- Description of the task: Show every line of the data where the word "axis" can be found.

- Exercise inputs:
----
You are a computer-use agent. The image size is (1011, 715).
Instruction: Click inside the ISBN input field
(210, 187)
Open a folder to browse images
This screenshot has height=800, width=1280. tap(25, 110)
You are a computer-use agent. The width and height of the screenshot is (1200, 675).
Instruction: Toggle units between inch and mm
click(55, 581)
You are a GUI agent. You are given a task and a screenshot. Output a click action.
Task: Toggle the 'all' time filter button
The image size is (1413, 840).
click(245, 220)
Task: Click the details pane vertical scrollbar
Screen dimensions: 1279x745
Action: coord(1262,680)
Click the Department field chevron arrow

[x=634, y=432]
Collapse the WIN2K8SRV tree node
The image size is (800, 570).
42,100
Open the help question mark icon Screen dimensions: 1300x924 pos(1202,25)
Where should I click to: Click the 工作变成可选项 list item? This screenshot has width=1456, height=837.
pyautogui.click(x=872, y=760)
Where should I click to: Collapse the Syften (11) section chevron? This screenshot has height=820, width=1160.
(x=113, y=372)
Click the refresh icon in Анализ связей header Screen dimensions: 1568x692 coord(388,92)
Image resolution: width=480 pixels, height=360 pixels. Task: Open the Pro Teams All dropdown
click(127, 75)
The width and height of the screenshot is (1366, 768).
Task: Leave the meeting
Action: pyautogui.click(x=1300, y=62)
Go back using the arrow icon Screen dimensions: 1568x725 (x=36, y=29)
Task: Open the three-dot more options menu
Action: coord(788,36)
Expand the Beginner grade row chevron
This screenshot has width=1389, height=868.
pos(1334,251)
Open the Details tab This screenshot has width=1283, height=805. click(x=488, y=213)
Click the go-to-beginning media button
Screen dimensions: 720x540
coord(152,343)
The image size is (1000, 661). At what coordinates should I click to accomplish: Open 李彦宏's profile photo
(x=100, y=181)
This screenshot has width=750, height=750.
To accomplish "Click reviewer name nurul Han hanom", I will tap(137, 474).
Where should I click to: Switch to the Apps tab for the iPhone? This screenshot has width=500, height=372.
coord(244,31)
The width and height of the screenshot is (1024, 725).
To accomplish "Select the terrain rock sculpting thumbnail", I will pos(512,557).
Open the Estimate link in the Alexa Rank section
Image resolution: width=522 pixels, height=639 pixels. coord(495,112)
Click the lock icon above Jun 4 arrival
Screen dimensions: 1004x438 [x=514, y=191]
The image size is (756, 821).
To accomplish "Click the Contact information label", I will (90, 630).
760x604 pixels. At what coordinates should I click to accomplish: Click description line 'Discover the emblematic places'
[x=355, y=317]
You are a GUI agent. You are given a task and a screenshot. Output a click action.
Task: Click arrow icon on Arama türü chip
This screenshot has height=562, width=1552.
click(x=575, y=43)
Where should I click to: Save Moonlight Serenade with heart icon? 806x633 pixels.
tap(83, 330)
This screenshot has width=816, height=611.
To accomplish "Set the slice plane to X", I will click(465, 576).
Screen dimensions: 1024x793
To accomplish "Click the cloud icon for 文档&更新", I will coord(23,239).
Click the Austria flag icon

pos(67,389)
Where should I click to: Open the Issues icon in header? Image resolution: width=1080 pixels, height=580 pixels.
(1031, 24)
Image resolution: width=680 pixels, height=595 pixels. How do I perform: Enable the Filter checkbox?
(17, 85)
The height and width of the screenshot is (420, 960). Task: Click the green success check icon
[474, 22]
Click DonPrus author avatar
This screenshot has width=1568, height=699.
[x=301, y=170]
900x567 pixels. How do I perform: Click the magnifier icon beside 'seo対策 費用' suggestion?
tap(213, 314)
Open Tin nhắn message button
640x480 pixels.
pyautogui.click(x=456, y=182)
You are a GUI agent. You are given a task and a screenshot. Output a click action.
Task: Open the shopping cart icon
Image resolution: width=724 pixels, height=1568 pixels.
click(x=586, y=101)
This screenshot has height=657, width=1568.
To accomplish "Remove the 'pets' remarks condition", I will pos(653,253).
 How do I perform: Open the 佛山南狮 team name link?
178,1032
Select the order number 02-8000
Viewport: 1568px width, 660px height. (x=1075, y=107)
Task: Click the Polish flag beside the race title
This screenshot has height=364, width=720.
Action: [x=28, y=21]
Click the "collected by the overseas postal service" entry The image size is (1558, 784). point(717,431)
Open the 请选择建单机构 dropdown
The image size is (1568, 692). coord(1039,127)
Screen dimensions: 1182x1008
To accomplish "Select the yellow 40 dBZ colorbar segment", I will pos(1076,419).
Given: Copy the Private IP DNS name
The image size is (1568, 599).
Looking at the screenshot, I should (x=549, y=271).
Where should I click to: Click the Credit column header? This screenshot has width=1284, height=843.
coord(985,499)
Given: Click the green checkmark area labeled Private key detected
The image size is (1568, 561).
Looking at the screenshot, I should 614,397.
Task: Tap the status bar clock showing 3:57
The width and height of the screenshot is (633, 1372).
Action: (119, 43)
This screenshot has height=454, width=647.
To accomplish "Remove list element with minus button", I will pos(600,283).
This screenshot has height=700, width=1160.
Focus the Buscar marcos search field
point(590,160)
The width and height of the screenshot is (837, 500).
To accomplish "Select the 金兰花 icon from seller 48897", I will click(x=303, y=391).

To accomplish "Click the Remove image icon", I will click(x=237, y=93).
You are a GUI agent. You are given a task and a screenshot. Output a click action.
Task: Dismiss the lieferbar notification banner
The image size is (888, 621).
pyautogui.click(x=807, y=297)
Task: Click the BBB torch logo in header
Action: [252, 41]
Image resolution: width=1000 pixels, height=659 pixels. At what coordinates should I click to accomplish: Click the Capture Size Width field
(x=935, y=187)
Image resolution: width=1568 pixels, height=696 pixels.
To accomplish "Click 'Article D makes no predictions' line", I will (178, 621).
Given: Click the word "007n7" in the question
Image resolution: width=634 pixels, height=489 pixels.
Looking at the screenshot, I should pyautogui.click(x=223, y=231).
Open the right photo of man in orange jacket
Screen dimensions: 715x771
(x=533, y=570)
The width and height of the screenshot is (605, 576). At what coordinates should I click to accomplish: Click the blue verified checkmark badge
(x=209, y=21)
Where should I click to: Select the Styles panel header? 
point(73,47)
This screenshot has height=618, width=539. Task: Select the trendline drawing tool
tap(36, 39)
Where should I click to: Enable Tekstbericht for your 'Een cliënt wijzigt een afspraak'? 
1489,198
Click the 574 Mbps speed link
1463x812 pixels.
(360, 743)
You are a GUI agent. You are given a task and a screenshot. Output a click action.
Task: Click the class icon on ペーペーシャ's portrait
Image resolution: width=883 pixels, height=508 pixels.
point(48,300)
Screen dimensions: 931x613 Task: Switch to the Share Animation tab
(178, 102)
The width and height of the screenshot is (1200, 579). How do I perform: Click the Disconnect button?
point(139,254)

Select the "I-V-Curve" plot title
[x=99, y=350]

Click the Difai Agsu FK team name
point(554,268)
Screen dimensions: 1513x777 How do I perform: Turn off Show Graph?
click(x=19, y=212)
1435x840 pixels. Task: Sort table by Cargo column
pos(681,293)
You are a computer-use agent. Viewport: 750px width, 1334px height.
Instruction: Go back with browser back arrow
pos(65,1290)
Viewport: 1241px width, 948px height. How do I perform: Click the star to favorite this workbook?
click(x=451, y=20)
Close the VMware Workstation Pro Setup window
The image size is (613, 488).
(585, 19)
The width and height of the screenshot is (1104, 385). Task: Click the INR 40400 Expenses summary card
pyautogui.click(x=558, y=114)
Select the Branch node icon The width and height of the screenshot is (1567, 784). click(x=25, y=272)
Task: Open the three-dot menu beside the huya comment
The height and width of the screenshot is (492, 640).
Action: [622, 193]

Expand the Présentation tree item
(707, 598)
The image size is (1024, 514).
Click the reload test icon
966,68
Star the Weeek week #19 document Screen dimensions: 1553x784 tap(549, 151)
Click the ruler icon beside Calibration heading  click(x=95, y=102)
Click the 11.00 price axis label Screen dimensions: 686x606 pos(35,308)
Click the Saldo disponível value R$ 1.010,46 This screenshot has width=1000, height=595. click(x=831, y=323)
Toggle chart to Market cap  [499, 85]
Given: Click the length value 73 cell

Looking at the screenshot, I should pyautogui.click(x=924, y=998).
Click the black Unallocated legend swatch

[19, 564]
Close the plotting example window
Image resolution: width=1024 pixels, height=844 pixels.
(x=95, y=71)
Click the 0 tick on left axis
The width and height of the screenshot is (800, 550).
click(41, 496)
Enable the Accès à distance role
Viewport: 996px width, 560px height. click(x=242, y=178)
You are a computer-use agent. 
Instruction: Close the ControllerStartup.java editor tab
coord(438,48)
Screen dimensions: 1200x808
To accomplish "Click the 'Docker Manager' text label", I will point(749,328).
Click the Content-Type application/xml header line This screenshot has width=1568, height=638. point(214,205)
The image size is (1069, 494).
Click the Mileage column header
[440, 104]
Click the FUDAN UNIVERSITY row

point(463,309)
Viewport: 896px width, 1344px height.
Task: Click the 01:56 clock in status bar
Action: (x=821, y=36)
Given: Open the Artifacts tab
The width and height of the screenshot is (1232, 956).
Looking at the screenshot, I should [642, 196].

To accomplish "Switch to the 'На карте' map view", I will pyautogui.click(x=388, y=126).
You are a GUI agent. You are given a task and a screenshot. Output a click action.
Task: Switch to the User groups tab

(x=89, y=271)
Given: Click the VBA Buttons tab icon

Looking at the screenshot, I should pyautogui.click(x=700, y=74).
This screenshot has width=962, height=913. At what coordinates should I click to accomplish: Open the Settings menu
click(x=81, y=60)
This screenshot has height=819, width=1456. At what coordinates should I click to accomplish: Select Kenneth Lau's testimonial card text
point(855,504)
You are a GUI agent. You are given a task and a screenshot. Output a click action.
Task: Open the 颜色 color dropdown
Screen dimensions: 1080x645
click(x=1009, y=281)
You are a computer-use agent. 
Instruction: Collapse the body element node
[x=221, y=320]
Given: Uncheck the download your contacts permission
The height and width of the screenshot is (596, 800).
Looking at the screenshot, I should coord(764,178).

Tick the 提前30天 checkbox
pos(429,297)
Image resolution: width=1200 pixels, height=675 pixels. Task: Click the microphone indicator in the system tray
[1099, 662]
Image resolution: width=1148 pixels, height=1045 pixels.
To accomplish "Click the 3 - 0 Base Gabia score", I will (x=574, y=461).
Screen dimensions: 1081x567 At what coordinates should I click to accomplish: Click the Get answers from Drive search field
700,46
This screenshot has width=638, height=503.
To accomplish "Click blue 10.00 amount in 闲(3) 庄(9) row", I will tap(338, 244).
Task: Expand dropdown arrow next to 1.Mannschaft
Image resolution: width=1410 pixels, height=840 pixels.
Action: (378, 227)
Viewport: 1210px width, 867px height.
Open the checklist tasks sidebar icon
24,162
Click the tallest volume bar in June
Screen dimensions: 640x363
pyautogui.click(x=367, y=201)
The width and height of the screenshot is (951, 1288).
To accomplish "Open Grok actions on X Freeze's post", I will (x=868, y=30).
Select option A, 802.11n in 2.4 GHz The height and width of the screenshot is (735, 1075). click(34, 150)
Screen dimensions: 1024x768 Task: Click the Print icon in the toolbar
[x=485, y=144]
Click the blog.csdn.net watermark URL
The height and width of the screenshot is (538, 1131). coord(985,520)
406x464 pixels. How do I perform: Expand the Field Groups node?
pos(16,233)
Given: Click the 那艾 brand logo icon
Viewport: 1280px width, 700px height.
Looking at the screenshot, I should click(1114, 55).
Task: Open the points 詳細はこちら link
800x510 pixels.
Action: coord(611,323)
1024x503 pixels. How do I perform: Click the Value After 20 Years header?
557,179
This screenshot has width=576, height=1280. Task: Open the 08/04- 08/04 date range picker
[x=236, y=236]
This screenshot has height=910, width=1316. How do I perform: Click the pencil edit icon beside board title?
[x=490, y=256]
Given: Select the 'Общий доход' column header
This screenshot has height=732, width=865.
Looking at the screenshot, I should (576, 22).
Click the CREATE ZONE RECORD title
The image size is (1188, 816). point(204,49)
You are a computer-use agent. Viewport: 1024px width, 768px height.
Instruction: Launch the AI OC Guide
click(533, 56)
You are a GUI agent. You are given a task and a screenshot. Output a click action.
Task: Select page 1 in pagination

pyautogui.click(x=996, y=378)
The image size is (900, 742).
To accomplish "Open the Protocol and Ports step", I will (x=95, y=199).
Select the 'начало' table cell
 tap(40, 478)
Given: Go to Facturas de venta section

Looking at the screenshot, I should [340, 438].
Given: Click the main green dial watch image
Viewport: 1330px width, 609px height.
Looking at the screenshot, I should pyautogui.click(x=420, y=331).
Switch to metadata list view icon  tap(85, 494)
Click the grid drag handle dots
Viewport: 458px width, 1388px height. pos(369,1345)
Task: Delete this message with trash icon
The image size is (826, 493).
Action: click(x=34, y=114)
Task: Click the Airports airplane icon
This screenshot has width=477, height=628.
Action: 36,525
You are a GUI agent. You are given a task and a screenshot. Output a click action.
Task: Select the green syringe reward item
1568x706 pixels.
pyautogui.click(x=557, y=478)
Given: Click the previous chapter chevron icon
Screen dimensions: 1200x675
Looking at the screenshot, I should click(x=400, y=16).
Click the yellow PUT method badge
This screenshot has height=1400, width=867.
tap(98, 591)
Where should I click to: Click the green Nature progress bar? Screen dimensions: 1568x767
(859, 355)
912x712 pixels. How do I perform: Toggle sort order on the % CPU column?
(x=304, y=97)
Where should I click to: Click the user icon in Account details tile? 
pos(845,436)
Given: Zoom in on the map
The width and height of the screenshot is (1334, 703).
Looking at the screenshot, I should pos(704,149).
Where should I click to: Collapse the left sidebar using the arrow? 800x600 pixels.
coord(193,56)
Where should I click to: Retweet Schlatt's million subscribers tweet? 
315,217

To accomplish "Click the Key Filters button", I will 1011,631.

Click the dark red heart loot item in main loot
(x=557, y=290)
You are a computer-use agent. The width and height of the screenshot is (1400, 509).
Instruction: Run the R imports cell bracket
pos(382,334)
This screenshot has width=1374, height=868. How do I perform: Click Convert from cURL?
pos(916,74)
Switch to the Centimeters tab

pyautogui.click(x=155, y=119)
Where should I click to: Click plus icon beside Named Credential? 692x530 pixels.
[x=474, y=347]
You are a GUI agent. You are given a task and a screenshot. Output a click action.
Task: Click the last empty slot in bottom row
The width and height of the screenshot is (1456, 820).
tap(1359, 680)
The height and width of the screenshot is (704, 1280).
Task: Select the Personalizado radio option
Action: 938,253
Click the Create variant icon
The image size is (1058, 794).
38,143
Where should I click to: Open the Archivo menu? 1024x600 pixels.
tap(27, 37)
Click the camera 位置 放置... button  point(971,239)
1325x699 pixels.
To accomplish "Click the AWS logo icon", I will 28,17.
----
- Written response:
Click the 11.00 price axis label Screen dimensions: 686x606 pos(35,308)
Click the 0 tick on left axis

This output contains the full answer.